Look through the records below for the line with "Task: Click the Date column tool". Return that line and each one after it up to and including the line with "1456x819 pixels.", exactly.

Information provided -
-- Opening Marker --
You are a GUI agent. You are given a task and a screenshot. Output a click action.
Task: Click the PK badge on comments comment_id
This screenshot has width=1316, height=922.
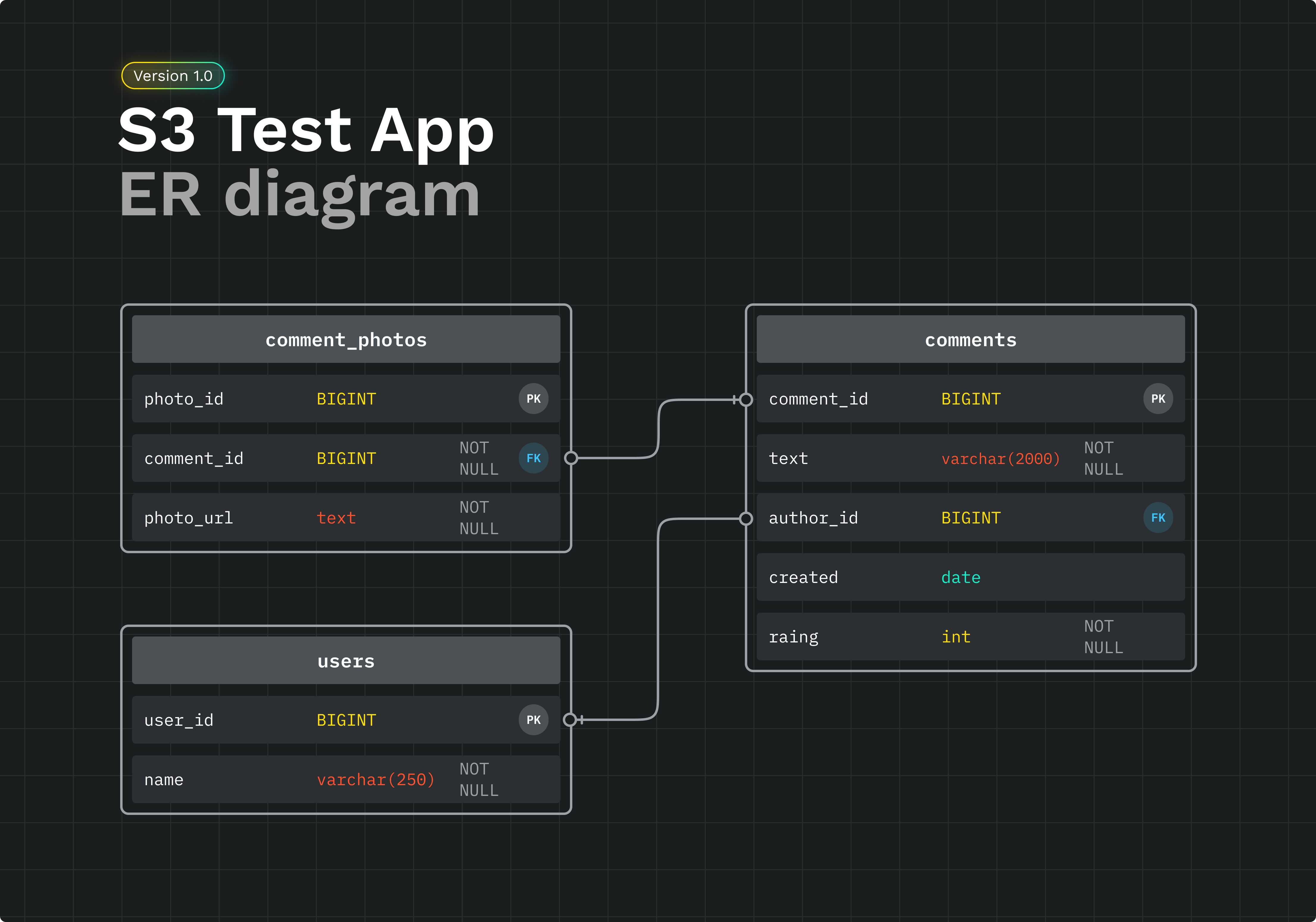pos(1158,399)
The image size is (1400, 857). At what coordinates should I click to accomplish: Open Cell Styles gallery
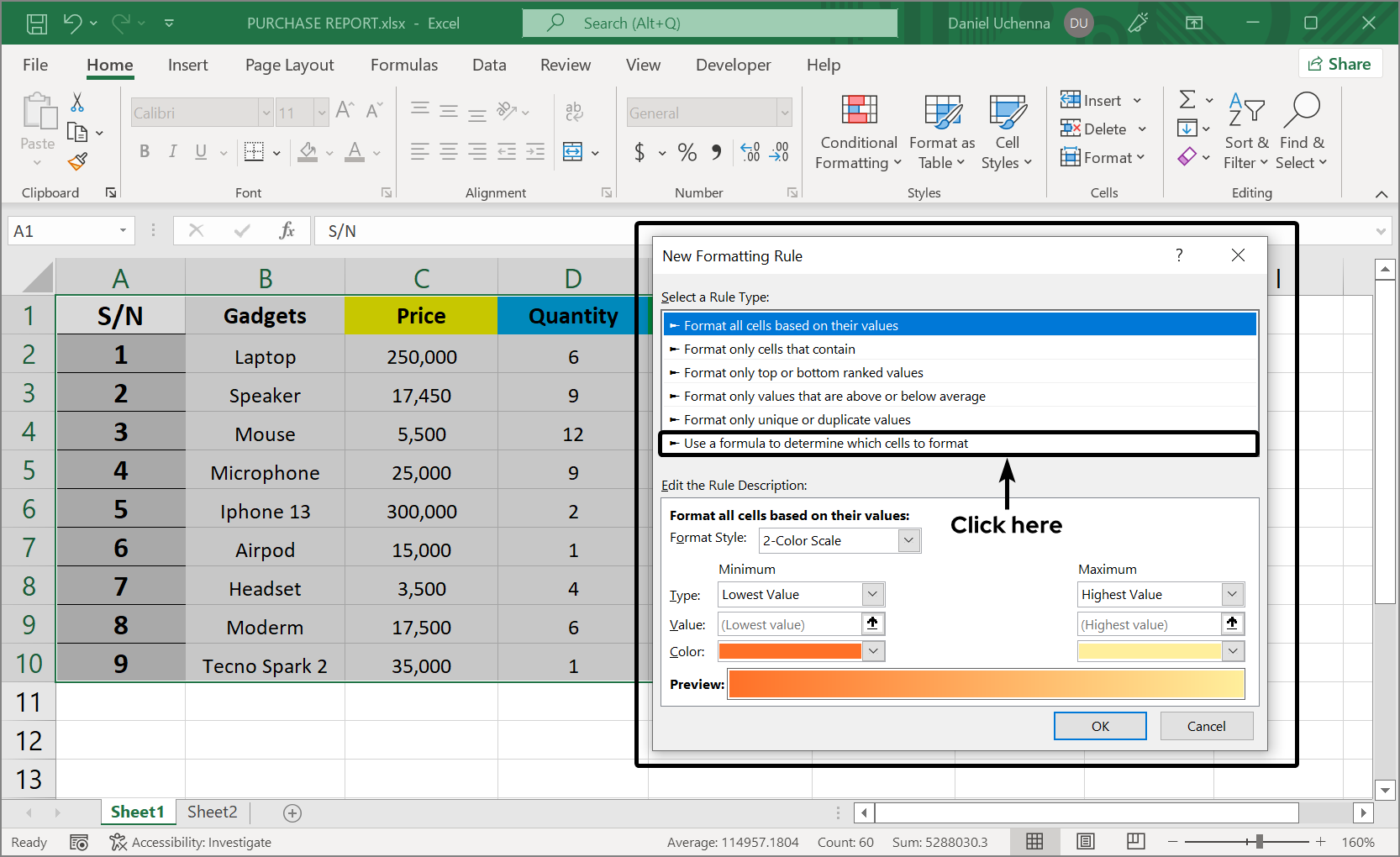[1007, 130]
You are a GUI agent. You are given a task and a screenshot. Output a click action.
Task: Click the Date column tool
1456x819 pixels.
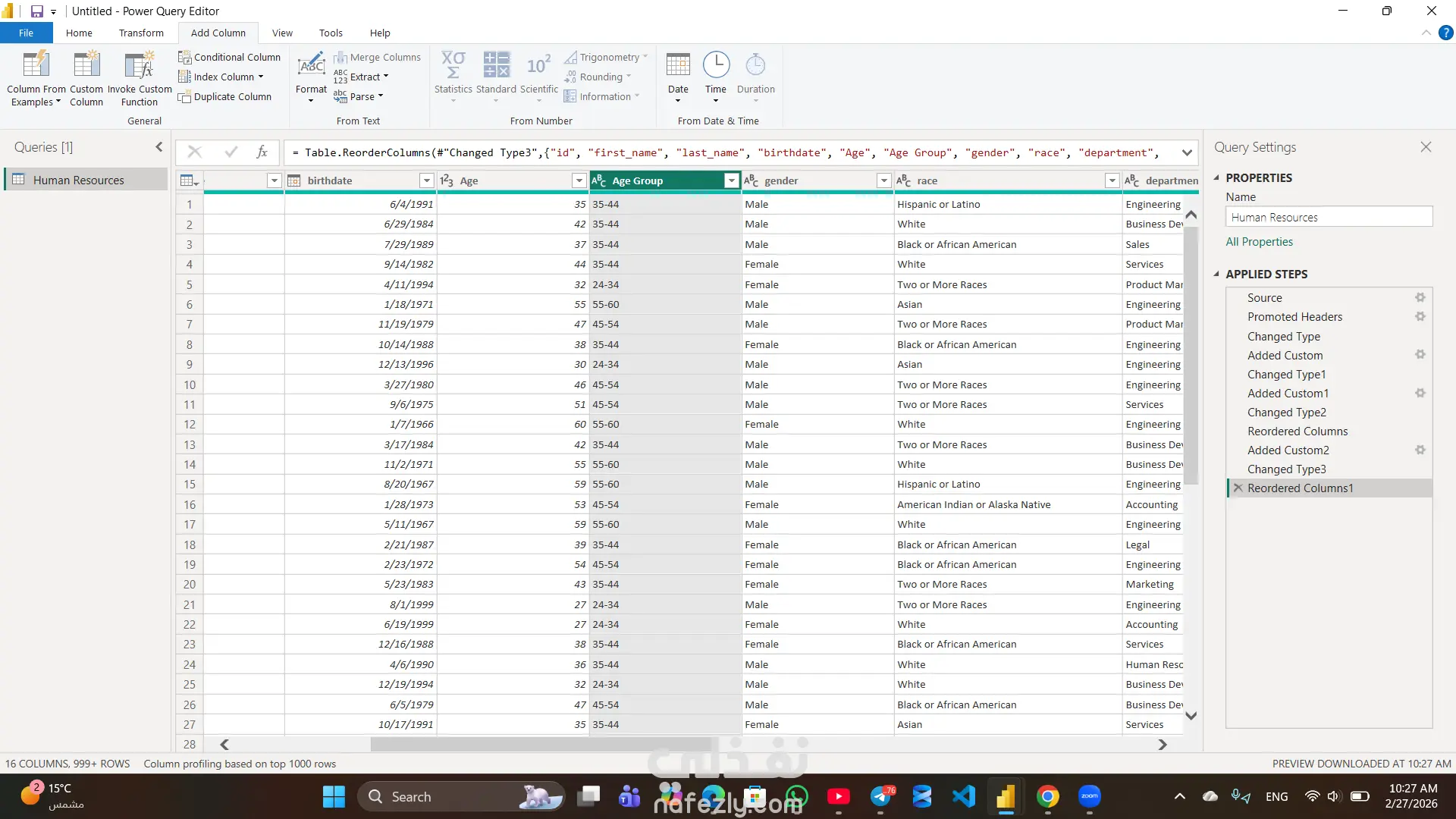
-- Closing Marker --
-- Opening Marker --
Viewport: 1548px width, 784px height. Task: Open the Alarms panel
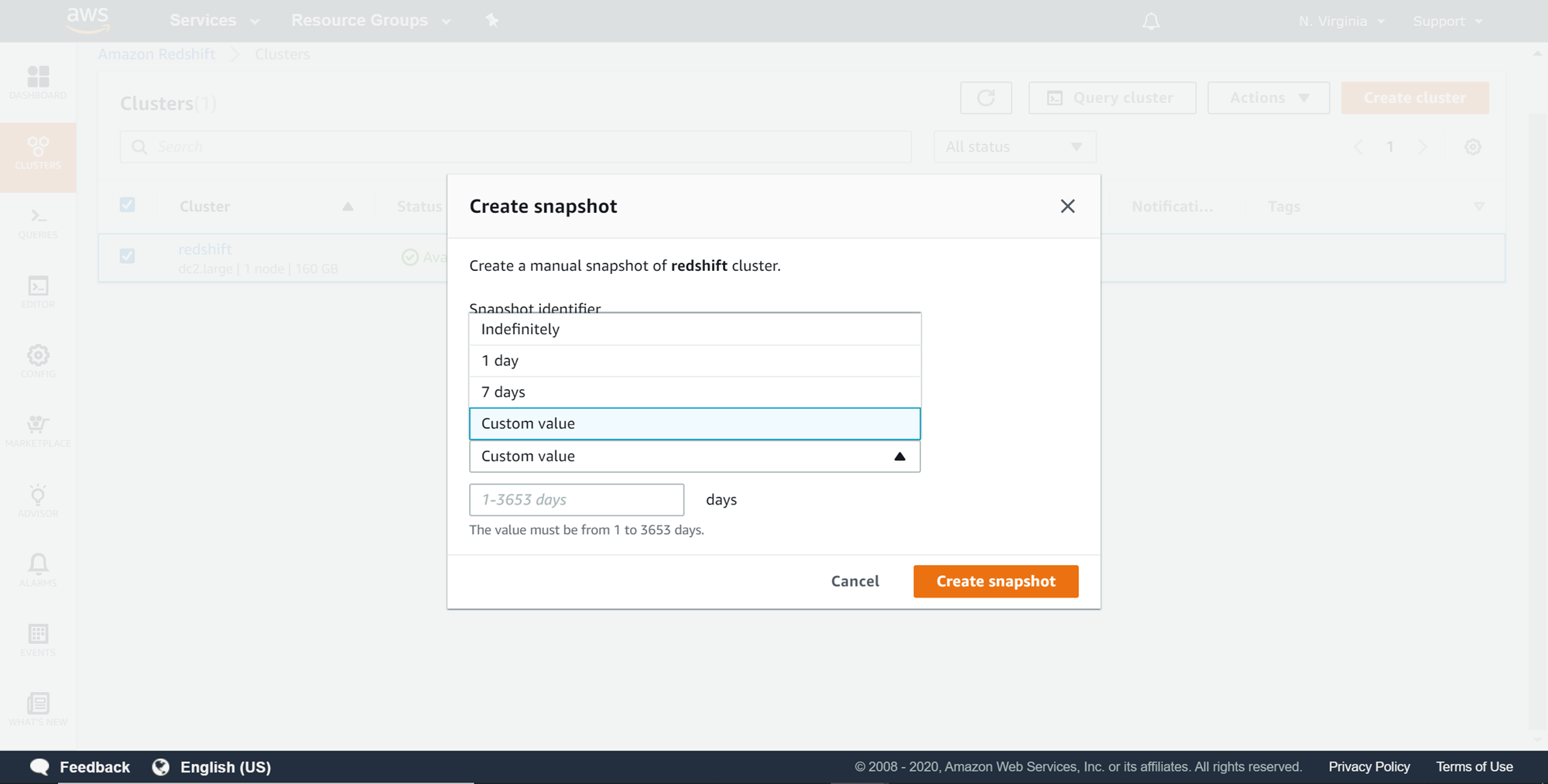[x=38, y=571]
-- Closing Marker --
Your solution -
Task: Click the Date column tool
1456x819 pixels.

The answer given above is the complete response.